フミちゃんと体を重ねた日から妙な感覚があった。念みたいなものを感じすぎたり、幽霊を見たり、傍には白い犬がいたり。それは、おばあちゃん曰く婿になる男が背負うモノらしい。それまでは娘だけがそれを引き継ぐ。男は娘と体を重ねることで少しずつそれらを引き継ぐらしい。逆に男から子種を得ることで娘は強くなり、家族を支えるということだった。フミちゃんがくれた霊感とも何とも言えない感じる力は今でも俺を苦しめるし、トラブルへと巻き込んでくれる。良いのか悪いのかわからない。神社の神主をしている友人いわく、取り払えない何からしい。そう言えばフミちゃんは感の鋭い子だったなと思い出す。同時にこんな苦悩も背負っていたんだなと感じて今でも泣きそうになる。
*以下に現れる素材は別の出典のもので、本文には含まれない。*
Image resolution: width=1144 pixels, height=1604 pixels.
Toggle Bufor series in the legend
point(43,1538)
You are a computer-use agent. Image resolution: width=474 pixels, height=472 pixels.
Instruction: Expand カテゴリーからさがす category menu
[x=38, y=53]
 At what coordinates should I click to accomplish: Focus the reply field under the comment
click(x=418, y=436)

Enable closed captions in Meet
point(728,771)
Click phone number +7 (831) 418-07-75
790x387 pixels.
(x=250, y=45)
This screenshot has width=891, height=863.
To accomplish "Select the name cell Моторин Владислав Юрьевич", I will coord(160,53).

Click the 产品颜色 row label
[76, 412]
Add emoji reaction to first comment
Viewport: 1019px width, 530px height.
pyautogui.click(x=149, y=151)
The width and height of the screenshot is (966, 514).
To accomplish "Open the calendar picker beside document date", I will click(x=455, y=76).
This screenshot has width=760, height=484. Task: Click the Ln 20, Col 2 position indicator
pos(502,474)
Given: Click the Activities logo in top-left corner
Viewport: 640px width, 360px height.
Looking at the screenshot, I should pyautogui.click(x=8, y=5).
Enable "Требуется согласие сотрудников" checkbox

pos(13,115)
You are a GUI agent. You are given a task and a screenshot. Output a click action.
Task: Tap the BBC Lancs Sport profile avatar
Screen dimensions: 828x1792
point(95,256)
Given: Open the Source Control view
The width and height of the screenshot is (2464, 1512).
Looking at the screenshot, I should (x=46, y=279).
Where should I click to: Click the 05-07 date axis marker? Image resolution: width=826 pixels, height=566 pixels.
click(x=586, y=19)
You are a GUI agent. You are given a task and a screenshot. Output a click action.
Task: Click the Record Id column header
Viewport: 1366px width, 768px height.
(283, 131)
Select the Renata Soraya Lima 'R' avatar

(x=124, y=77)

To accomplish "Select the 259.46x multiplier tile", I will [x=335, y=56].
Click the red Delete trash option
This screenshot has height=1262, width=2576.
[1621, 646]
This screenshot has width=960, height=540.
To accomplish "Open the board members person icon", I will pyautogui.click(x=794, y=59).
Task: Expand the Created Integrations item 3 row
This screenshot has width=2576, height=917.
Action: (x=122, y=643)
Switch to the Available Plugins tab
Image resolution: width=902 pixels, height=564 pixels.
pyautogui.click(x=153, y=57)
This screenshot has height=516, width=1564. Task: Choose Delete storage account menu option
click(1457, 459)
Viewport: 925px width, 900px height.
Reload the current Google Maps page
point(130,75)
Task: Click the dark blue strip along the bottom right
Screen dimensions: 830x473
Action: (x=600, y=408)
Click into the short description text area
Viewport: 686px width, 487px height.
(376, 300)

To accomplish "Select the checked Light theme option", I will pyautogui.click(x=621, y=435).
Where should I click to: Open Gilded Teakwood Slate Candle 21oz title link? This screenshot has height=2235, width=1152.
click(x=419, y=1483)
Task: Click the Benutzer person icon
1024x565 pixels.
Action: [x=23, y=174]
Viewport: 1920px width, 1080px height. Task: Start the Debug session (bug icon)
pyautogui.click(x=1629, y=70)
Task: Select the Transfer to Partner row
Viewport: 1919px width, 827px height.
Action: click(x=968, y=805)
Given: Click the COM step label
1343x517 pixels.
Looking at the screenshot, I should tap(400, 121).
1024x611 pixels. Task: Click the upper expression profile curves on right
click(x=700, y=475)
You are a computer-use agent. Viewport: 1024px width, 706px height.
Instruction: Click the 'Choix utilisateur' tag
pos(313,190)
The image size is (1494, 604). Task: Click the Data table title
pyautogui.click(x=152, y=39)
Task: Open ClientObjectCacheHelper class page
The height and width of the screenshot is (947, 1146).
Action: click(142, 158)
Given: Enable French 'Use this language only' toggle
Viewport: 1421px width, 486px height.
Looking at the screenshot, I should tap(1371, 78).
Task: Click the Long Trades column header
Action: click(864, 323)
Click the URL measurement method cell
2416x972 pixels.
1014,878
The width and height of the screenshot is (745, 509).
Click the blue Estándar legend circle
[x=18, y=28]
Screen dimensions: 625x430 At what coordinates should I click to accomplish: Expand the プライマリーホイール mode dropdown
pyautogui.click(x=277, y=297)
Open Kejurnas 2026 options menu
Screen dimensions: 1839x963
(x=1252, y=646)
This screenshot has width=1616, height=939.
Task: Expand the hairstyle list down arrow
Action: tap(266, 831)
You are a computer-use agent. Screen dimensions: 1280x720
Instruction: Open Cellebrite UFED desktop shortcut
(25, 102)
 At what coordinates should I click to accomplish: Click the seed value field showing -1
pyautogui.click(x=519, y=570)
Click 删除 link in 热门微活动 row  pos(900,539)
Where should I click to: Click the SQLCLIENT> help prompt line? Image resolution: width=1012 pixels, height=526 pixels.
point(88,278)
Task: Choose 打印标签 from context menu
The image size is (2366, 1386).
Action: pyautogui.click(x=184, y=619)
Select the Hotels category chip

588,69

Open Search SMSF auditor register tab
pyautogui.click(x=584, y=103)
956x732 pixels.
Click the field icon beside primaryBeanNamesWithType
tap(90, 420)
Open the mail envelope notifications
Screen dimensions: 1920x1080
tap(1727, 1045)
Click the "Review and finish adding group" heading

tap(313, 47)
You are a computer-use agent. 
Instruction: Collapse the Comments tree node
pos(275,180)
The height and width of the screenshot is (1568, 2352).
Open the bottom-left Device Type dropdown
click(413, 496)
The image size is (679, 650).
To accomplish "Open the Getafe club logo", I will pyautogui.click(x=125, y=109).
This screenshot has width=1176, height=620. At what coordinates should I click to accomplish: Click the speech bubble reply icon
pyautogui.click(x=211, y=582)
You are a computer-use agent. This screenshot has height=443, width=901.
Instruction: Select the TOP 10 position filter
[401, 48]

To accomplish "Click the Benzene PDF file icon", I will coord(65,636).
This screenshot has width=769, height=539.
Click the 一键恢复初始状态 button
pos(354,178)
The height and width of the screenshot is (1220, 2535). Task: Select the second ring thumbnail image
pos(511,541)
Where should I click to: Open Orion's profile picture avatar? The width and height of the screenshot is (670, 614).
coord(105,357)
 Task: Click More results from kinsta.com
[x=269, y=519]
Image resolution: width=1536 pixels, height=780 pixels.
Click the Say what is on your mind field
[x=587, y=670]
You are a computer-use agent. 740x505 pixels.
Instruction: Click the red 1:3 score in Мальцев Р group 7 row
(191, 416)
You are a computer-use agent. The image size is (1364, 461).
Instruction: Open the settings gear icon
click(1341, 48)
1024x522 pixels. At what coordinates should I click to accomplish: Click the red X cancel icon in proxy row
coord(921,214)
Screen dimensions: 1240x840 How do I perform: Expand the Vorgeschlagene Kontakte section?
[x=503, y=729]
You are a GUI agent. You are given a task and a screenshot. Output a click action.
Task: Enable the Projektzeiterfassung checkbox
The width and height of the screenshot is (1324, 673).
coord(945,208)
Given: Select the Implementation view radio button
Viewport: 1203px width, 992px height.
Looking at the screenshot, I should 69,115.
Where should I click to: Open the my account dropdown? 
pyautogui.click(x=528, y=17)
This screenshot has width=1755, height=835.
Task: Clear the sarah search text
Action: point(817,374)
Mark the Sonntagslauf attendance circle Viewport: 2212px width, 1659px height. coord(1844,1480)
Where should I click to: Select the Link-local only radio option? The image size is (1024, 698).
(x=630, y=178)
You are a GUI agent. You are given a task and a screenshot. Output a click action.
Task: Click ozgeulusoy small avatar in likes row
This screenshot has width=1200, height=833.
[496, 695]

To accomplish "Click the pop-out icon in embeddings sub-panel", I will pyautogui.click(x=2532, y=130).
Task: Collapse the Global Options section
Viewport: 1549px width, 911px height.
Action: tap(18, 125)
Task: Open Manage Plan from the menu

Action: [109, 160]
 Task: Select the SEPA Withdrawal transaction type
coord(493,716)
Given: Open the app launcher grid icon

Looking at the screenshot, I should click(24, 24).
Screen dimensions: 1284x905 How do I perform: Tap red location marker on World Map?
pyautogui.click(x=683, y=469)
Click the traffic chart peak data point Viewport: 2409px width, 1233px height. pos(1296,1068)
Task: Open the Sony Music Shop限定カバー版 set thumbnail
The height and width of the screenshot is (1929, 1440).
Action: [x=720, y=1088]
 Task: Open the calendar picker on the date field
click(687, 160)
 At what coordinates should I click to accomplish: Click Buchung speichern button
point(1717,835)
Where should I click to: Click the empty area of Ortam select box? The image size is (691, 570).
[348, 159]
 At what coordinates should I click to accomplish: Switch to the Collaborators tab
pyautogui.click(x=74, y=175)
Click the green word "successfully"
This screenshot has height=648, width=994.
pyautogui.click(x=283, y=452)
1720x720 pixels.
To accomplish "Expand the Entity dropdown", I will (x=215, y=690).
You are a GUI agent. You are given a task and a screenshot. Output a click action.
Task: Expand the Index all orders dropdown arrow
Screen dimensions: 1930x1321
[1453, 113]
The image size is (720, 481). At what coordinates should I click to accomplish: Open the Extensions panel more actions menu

あと白い犬に関して。これは、どうやら俺の守り神のようなヤツでフミちゃん家族には昔から見えていたらしい。ただし犬ではなく、狼とのこと。大学へ行ってから知るんだがうちは、山岳信仰をしていた先祖がいたそうで猟師として生計を立てながらも、ニホンオオカミは山の神様のお使いといって敬っていたそうだ。コイツにも散々世話になっている。いつでも俺の部屋の暗がりで寝息を立てている。ただ狼のおかげで俺は無事に生きて来れたとのこと。最近はアキノのお腹周りの匂いを嗅いでいる。やはり子供がいるのがわかるのだろうか。どうもアキノには見えないらしいが。。

いろいろとある人生だけど、俺は今日も生きていてこれを書いています。